The miserable stagflationary 1970s ensued, but pieces of a new order steadily fell into place. In 1976, Britain’s high-tax Labour government (“one for you, nineteen for me” as the Beatles complained) asked for a loan from the IMF. The conditions included austerity. Three years before he was defeated by Margaret Thatcher, Labour Prime Minister James Callaghan admitted that the Keynesian game was up:
Thus the key decisions had already been made before the landmark elections of Margaret Thatcher in 1979 and Ronald Reagan in 1980 validated them. The full Thatcher-Reagan model involved financial deregulation, as well as globalization that was aided by the fall of the Communist bloc and the conversion of Deng Xiaoping to a Chinese version of capitalism. There were problems under the surface, of course, but the model was virtually unchallenged until 2008.
The collapse of the Thatcher-Reagan world in 2008 was absolute, but a response took a while to take shape. Rahm Emanuel, Barack Obama’s first chief of staff, said “you never want a serious crisis to go to waste.” But that is exactly what the Obama team allowed to happen.
Under pressure from the Tea Party revolt, thoughts of New Deal-style big fiscal spending were abandoned, but by printing money, the Federal Reserve turned what might have been a screeching conflagration into a slow-burning train wreck. A second Great Depression was averted, but growth remained painfully slow, and low interest rates rewarded those who already had assets, intensifying inequality.

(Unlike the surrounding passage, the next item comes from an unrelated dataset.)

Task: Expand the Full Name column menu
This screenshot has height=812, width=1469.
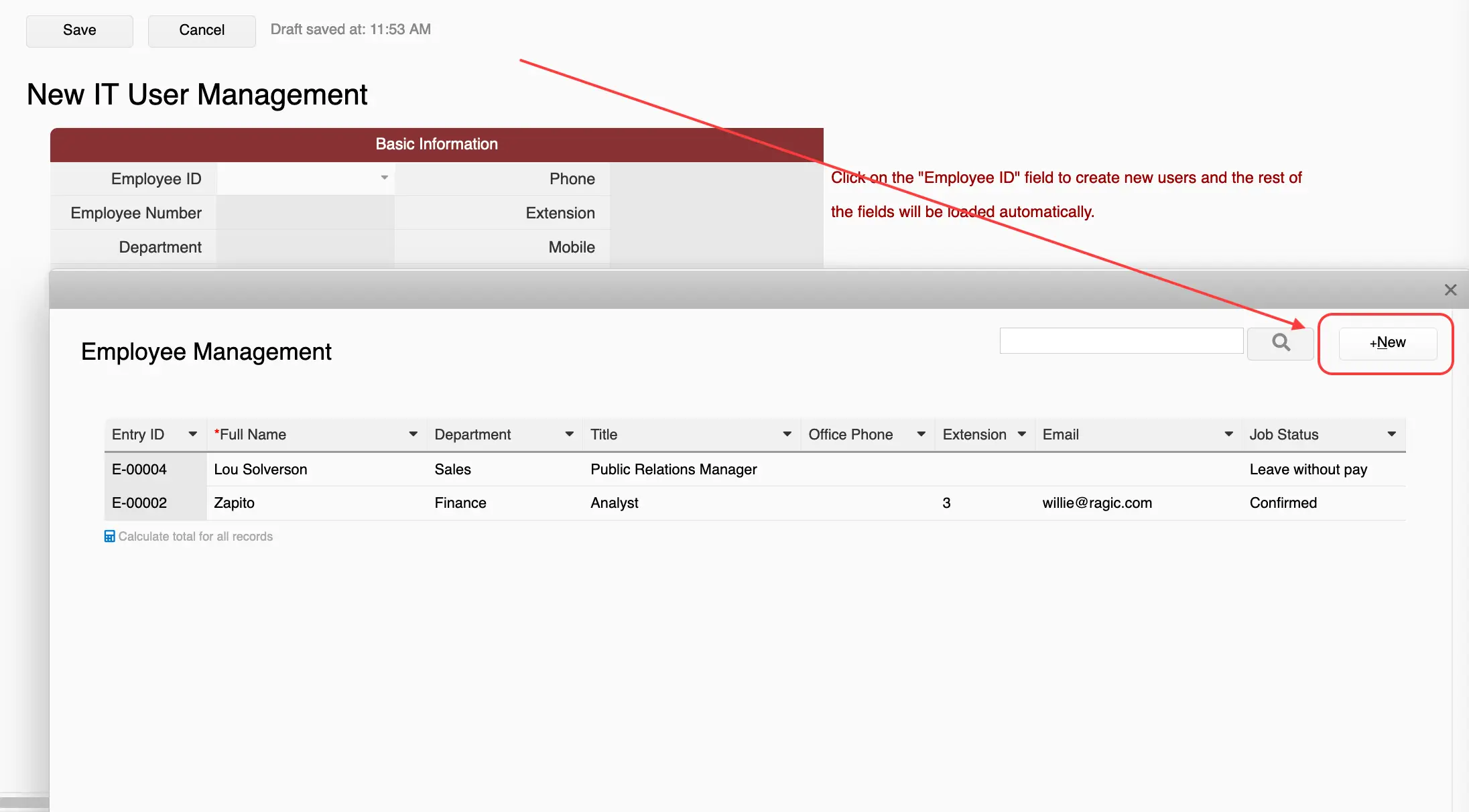Action: 413,435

The Obama team did broaden the social safety net with its huge health insurance reform — and easily defeated Mitt Romney in 2012 by painting him as the representative of Thatcher-Reagan capitalism. Trump’s election in 2016 left Obamacare in place (largely because Republicans found it politically impossible to change it for anything better), and he cheerfully allowed the deficit to balloon through an unfunded tax cut (the Tea Party qualms could be forgotten now) and made a big turn toward protectionism. During Covid-19, Trump spent money on a scale unseen in generations, as did many other governments around the world.

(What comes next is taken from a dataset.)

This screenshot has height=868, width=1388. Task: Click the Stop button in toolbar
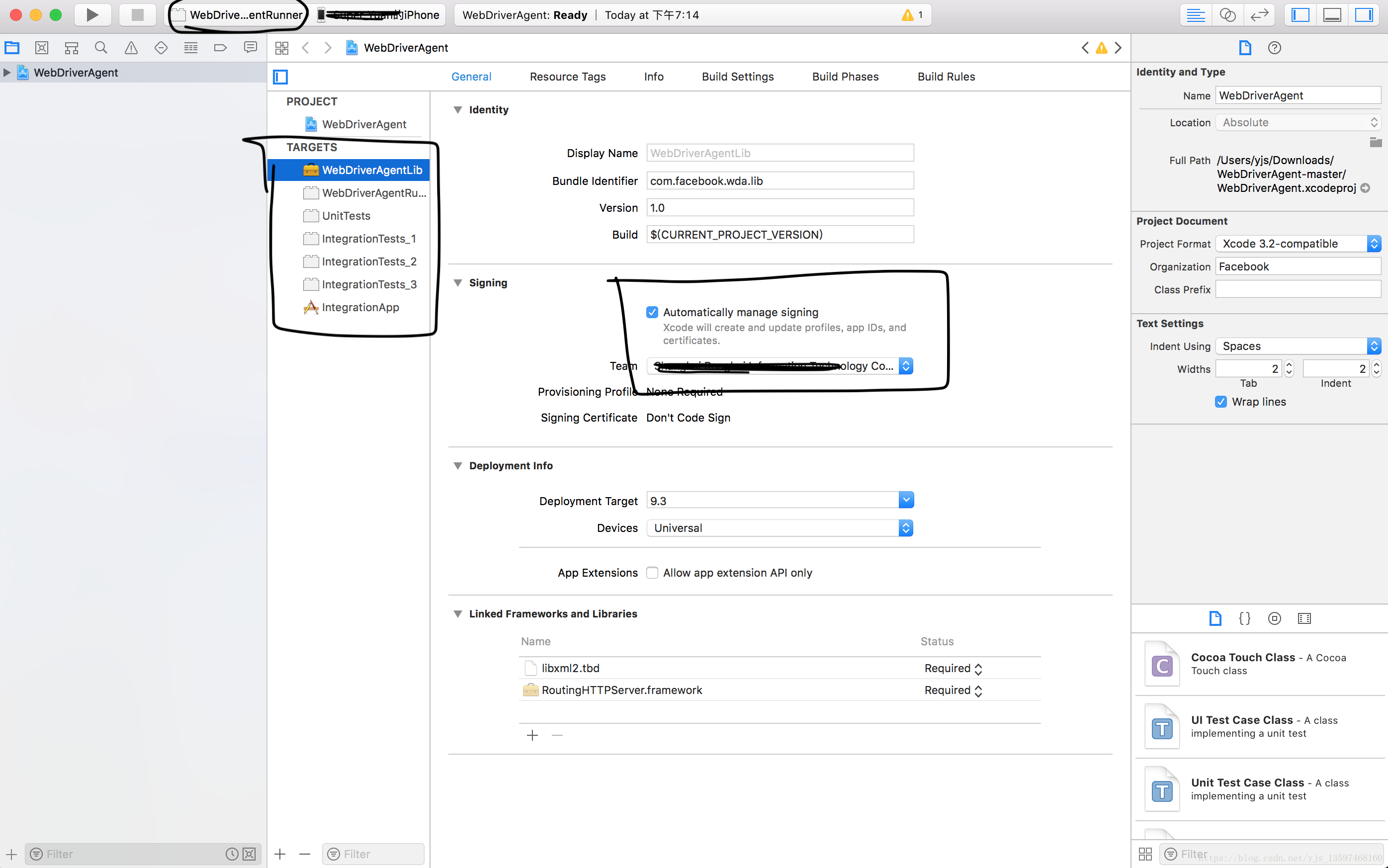click(137, 15)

Joe Biden then intensified the Trump tariffs, bringing Chinese imports down as he embarked on the boldest industrial policy since the New Deal, investing in infrastructure and green technologies to create jobs. This keystone of Bidenomics was potentially transformative, and it was barely ever mentioned in the 2024 campaign.
The US is not alone in stepping back from globalization and allowing a greater role for the state. Xi Jinping reasserted the power of the Chinese state over the private sector, while European nations tried austerity and fostered a populist backlash. Much more populist and interventionist governments of different political stripes gained power in India, Turkey and Brazil. And now Trump is returning with a mandate for continued and intensifying economic nationalism.
The idea that governments can exert such influence over the private sector, as well as international trade, has been absent from the west (if not from China) for more than a century. Now, the notion has taken hold that the free market system really did fail in the Global Financial Crisis, and efforts to mend it from within haven’t worked.